为艺术而技术

DOM SAX StAX

July 18, 2019

都现在了,我也没有想到自己又回到十年前重新又碰Java解析XML,现在一个老项目中间正好用到,自己也算复习一下。

DOM

DOM(Document Object Model) 是第一种解析办法,也是最早的一种,基本就是把整个XML文件都读到内存中去构造树结构,然后再进行增删改查。主要的缺点就是对待大的XML文件无能为力。

import javax.xml.parsers.DocumentBuilder;
import javax.xml.parsers.DocumentBuilderFactory;
import org.w3c.dom.Document;

// ...

DocumentBuilderFactory df;
DocumentBuilder builder;
Document document;

try {
    // Obtain DocumentBuilder factory
    df = DocumentBuilderFactory.newInstance();
    
    // Get DocumentBuilder instance from factory
    builder = df.newDocumentBuilder();
    
    // Document object instance now is the in-memory representation of the XML file
    document = builder.parse("src/students.xml");
} catch (Exception e) {
    e.printStackTrace();
}

这种解析办法已经包含在JDK/JAXP中了。 另外还有JDOMDOM4J

SAX

SAX(Simple API for XML)是边解析边推送,用户可以根据预先定义的callback来对推送的解析内容进行处理,优点就是内存不是问题了。
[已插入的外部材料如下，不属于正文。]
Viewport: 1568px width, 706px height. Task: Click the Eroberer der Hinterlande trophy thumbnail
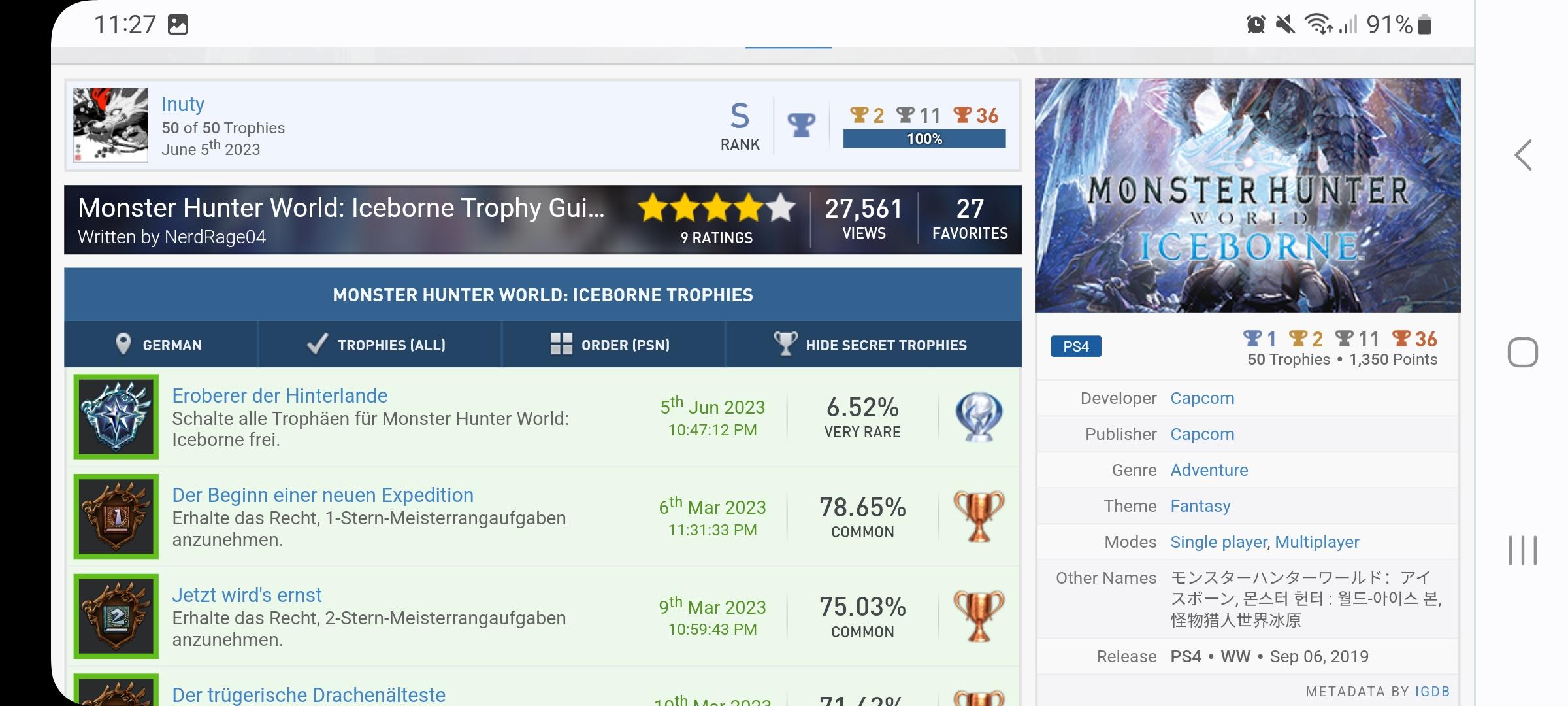(x=116, y=416)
但是由于它使用的推模式,也就是我们无法控制解析过程,给我们什么我们就用什么,无法暂停,也无法做些特殊处理。

import java.util.ArrayList;

import javax.xml.parsers.SAXParser;
import javax.xml.parsers.SAXParserFactory;

import org.xml.sax.XMLReader;

public class SAXDemo {
    public static void main(String[] args) {
        ArrayList<BookBean> bookList = null;
        BookHandler bookHandler = new BookHandler();
        
        SAXParserFactory saxParserFactory = SAXParserFactory.newInstance();
        SAXParser saxParser;
        
        try {
            saxParser = saxParserFactory.newSAXParser();
            
            XMLReader xmlReader = saxParser.getXMLReader();
            xmlReader.setContentHandler(bookHandler);
            xmlReader.parse("src/Books.xml");
            
            /* or */
            // saxParser.parse("src/Books.xml", bookHandler);
        } catch (Exception e) {
            e.printStackTrace();
        }
        
        bookList = bookHandler.getBookList();
        
        if (bookList != null) {
            for (BookBean book : bookList) {
                System.out.println(book);
            }
        }
    }
}

Handler就是callback,包含三个方法,需要仔细定义。比如:

import java.util.ArrayList;

import org.xml.sax.Attributes;
import org.xml.sax.SAXException;
import org.xml.sax.helpers.DefaultHandler;

public class BookHandler extends DefaultHandler {

    private String mCurrentTagName;
    private BookBean mBook;
    
    private ArrayList<BookBean> mBookList = new ArrayList<BookBean>();
    
    @Override
    public void startElement(String uri, String localName, String qName, Attributes attributes) throws SAXException {
        
        // Remember the current element tag
        this.mCurrentTagName = qName;
        
        // If current tag is a new book element item, create a new BookBean object
        if ("book".equals(this.mCurrentTagName)) {
            this.mBook = new BookBean();
            this.mBook.setISBN(attributes.getValue("ISBN"));
        }
    }
    
    @Override
    public void characters(char[] ch, int start, int length) throws SAXException {
    
        if ("book".equals(this.mCurrentTagName)) {
            String name = new String(ch, start, length);
            this.mBook.setName(name);
        }
        
    }
    
    @Override
    public void endElement(String uri, String localName, String qName) throws SAXException {
    
        // If parsing of a book item is finished, add it to the list and reset mBook
        if ("book".equals(qName)) {
            this.mBookList.add(this.mBook);
            this.mBook = null;
        }
        
        // Reset current element tag
        this.mCurrentTagName = null;
    }
    
    public ArrayList<BookBean> getBookList() {
        return this.mBookList;
    }
}

这种解析办法也已经包含在JDK/JAXP中了。 另外还有Xerces

StAX

这个是后来出现的解析办法,采用的是拉模式,这样就会比较灵活,另外由于和SAX一样采用流处理,所需内存也不大。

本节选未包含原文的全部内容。